Personalised nutrition trends: See the latest insights from Monolabs, Haleon, Craft Health

By Tingmin Koe

- Last updated on GMT

See the latest trends in APAC's personalised nutrition sector

Related tags personalised nutrition Monolabs AI Haleon Nestlé

Here we round up the latest happenings in Asia-Pacific's personalised nutrition trend sector, including Monolabs' launch of its 'I AM' personalised nutrition services into China, Haleon's strategies in developing personalised self-care solutions and more.
From mobile gaming to nutrition: South Korea’s Monolabs to launch personalised nutrition services in China via WeChat

South Korea’s Monolabs, which has its roots in mobile gaming, is launching its personalised nutrition service ‘I AM’ into China via the messaging mobile app WeChat, making the country its first overseas personalised nutrition market.

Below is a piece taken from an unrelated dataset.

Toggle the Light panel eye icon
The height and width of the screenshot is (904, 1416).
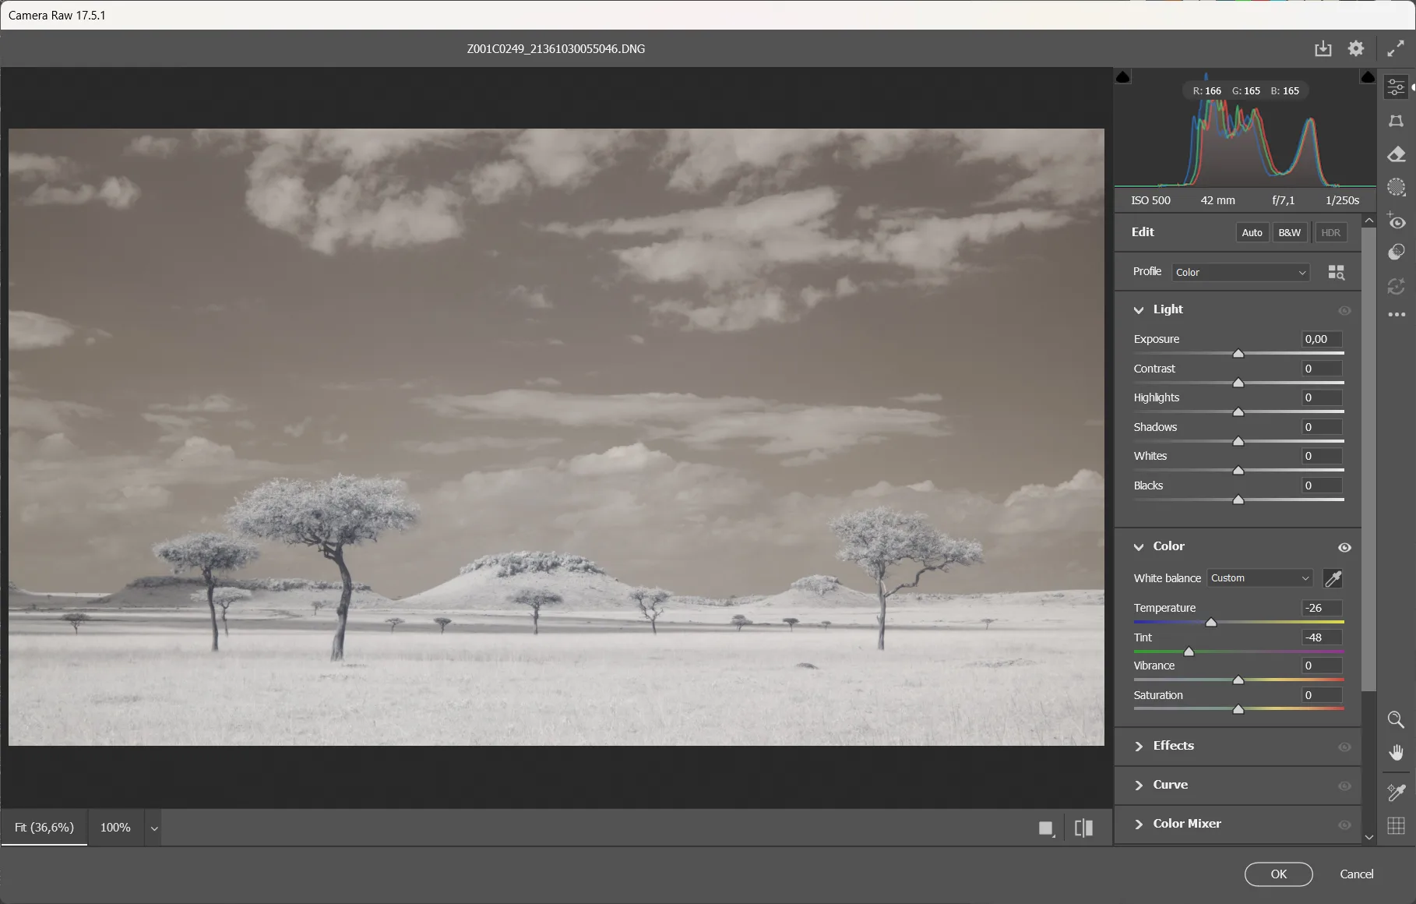pyautogui.click(x=1344, y=310)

Speaking to NutraIngredients-Asia ​at the Singapore Week of Innovation and Technology (SWITCH) event​Lauren Koo, chief business officer said that the company would be bringing its personalised nutrition services into China from December 2023, making China its first overseas market.

The services would be available through a WeChat mini app, where consumers could access and answer the questionnaire through the app.

Self-care solutions: Haleon to focus on personalised healthy ageing and gut microbiome products  

Haleon is aiming to develop personalised self-care solutions, including health supplements and digital wearables, for supporting areas such as healthy ageing, cognitive health, women’s health, gut microbiome, and general wellbeing.

This is part of the company’s efforts in meeting growing consumer interest in self-care and bespoke solutions. 

“With the availability of healthcare information, consumers are more educated and savvier in taking care of their own health.As a result, they are pro-actively looking for bespoke solutions that are customised for their individual health needs. This is a rising trend, and we are definitely very interested in working in this area,” ​Alicia Ng, vice-president, head of R&D, wider Asia, Haleon told NutraIngredient-Asia.

From mass customisation to individualisation: How automation, supply chain management, 3D printing can drive personalised nutrition forward

Personalised nutrition could progress from mass customisation to full personalisation as companies leverage on factory automation, supply chain management, and 3D printing to increase the efficiency of providing customised products.

Today, most personalised nutrition services group consumers into different categories based on their health screening results and have yet to provide 100 per cent full personalisation.

In this case, Singapore’s 3D-printing firm Craft Health, which provides solutions for both pharmaceutical and nutraceutical firms, believes that 3D printing could be useful in offering personalised solutions.

Nestle on personalised nutrition: Innovators need to consider the whole ecosystem, not just products​  

Personalised nutrition innovators need to better consider the entire ecosystem spanning health data collection and analysis, alongside new products, says an industry expert from Nestle.

This will then lead to what Dr Jorg Hager, expert in genetics and nutrigenomics at Nestle Institute of Health Sciences, calls the “virtuous cycle of personalised nutrition”.

He was speaking at our Growth Asia Summit on the topic “Providing the right food for diverse consumer needs and benefits: Precision nutrition from a product perspective.”

Precise staples: China’s MOODLES believes 3D printing staple foods with precise nutrients is the way forward

Chinese 3D food printing firm MOODLES believes 3D printing needs to be efficiently incorporated into the production of personalised nutrient-rich staple foods that consumers will eat on a daily basis if the sector wants to grow locally.

Although 3D printed foods have been touted for several years as the way forward for precision nutrition and food customisation, many firms looking to specialise in this area have hit significant roadblocks in terms of technology, pricing and demand volumes, including in China.

“It is true that Chinese consumers want more precise nutrition in their products, as well as to ensure that these are clean with no additives or artificial colours, flavours or added sugars…3D food printing is able to satisfy all of these requirements, and indeed many consumers are looking towards high technology products in order to get all of their requirements met – but there is still a gap in terms of getting them to transition from traditional foods,” ​said MOODLES founder Peiran Zhu.